Cytokine production by stimulated T cells and in co-culture
Cell culture supernatants were collected from each experiment and the production of interleukin (IL)-2 and interferon (IFN)-γ was measured by means of the cytometric bead array (CBA, Beckton Dickinson, San Diego, CA, USA) according to the manufacturer's instructions.
Results
Expression of Treg phenotype after stimulation in vitro of CD4+ CD25− cells
Stimulated cells showed positive expression of CD25, CTLA4, CD62L, CCR7, CD39 and FoxP3 irrespective of the received stimulus (Fig. 1a). PHA-stimulated cells showed higher mean fluorescence intensity (MFI) for CD25 (MFI = 138·91) and FoxP3 (MFI = 11·61) compared with cCD3/sCD28-stimulated cells (CD25 = 24·42, FoxP3 = 8·6) and with cCD3/sCD28-TGF-β-stimulated cells (CD25 = 14·65, FoxP3 = 9·60). On the other hand, expression of the activation marker CD127 was higher in PHA-stimulated cells (MFI = 58·97) than in the other two groups which showed, respectively, a CD127 MFI of 15·48 and 4·61. Among CD25+ cells, a combination of high expression of FoxP3 and low expression of CD127 was more common in cells treated with cCD3/sCD28-TGF-β (50·91%) compared with cells stimulated with cCD3/sCD28 (29·60%) or with PHA (17·38%) (Fig. 1b).
Fig. 1.
Evaluation of T regulatory (Treg) immunophenotype on T lymphocytes after 5 days of culture with different stimuli: (a) histograms of expression of CD25, cytotoxic T lymphocyte-associated protein antigen-4 (CTLA4), CD62 ligand (CD62L), CD39, chemokine (C-C motif) receptor 7 (CCR7) and forkhead box P3 (FoxP3); (b) percentage of FoxP3+ CD127− cells in a CD25 positive gate in the different groups. All dot plots were obtained after lymphocyte scatter and CD4+ gating.
Proliferation and cytokine production after restimulation
Cells prestimulated with PHA or with cCD3/sCD28 showed a good proliferative response when restimulated with cCD3/sCD28 antibodies (41·25% and 38·77%, respectively), while the proliferative response of TGF-β-treated cells was clearly lower (13·95%). Non-prestimulated cells responded very poorly to stimulation (1·45%) (Fig. 2a). The production of IFN-γ upon restimulation was higher with cCD3/sCD28 stimulus (13660 pg/ml) compared with PHA (5109 pg/ml) and cCD3/sCD28-TGFβ (925 pg/ml). Larger amounts of IL-2 were produced with PHA (4371 pg/ml) than with cCD3/sCD28 stimulus (105 pg/ml) and cCD3/sCD28-TGFβ (80 pg/ml) (Fig. 2b, c).
Fig. 2.
Behaviour of stimulated cells upon restimulation with cCD3/sCD28: percentage of proliferated precursors (a); production of interferon-γ (IFN-γ) (b); production of interleukin-2 (IL-2) (c).
Suppressive function of stimulated cells on heterologous CD4+CD25− cells
The proliferation of CFSE-labelled target cells was suppressed to various extents by the addition of prestimulated T cells in co-culture.
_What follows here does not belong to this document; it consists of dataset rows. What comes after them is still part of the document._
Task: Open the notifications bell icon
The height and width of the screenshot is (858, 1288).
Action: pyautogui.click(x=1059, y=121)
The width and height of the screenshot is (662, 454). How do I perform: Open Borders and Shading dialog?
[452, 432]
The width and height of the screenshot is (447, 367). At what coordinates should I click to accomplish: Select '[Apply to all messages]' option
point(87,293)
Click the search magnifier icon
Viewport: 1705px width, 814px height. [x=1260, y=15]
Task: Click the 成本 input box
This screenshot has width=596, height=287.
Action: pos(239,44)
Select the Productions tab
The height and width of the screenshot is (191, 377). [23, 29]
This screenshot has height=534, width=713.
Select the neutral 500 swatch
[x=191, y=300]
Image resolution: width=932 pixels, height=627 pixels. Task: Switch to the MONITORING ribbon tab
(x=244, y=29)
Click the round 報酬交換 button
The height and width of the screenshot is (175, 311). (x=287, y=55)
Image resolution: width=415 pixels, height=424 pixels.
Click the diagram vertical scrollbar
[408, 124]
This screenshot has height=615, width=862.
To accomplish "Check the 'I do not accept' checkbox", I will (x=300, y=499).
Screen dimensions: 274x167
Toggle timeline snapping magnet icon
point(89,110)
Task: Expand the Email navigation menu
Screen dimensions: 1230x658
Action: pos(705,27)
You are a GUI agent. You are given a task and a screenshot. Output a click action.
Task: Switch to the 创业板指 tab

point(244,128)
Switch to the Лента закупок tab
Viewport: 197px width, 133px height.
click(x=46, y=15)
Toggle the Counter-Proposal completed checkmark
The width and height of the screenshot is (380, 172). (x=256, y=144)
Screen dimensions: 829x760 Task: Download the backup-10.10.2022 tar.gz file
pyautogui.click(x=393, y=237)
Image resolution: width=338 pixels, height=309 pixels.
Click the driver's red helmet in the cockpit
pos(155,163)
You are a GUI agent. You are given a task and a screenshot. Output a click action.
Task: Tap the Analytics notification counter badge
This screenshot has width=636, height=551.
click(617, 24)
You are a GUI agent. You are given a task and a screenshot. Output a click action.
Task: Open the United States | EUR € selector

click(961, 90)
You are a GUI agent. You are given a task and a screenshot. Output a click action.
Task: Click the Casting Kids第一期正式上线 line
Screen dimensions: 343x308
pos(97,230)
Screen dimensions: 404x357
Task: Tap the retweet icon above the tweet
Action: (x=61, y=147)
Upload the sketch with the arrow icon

At a ratio of 2 : 1 (prestimulated to target cells), the proliferation of target cells diminished to 68%, 47%, 21% and 27% in co-culture, respectively, with n.s., PHA-stimulated, cCD3/sCD28-stimulated and cCD3/sCD28-TGF-β-stimulated cells. The effect was similar on naive and memory T cells, apart from the PHA-stimulated cells which appeared to be more effective in suppressing naive T cells. The production of IL-2 was increased strongly in co-culture with PHA-stimulated T cells (Fig. 3).
Fig. 3.
Proliferation of carboxy fluorescein diacetate succinimide ester-labelled target T cells co-cultured with prestimulated cells at different ratio (prestimulated : target) and production of cytokines in the co-culture supernatants. The results are compared with target cells alone (grey bar).
Discussion
The generation of regulatory T cells in vitro is an attractive opportunity in the prevention and cure of autoimmune disorders [15]. Unfortunately, different experimental studies for generation of Tregs in vitro obtained controversial results, due to slight differences in culture media, stimuli, time of incubation and cytokines used, and there is no agreement on the best method for generating Tregs in vitro. Only few researchers have pointed out the apparent paradox that the stimuli used to generate regulatory T cells are the same used to activate T cells, and that the expression of CD25 is not a prerogative of only regulatory T cells [27–29]. This apparent paradox continues when the generation of Tregs is also attempted in vivo, obtaining opposite results with the induction of regulatory T cells [30] or activated T cells [26]. We still do not know what is responsible for distinguishing the two cases. Moreover, recent data have suggested: (i) that a Treg phenotype is normally acquired transitorily by activated T cells [27] and (ii) that in vitro-generated Tregs require further stimulation to maintain their regulatory function [31]. Thus, in vitro-generated Tregs appear to be largely different from the naturally occurring Tregs, which represent a stable lineage.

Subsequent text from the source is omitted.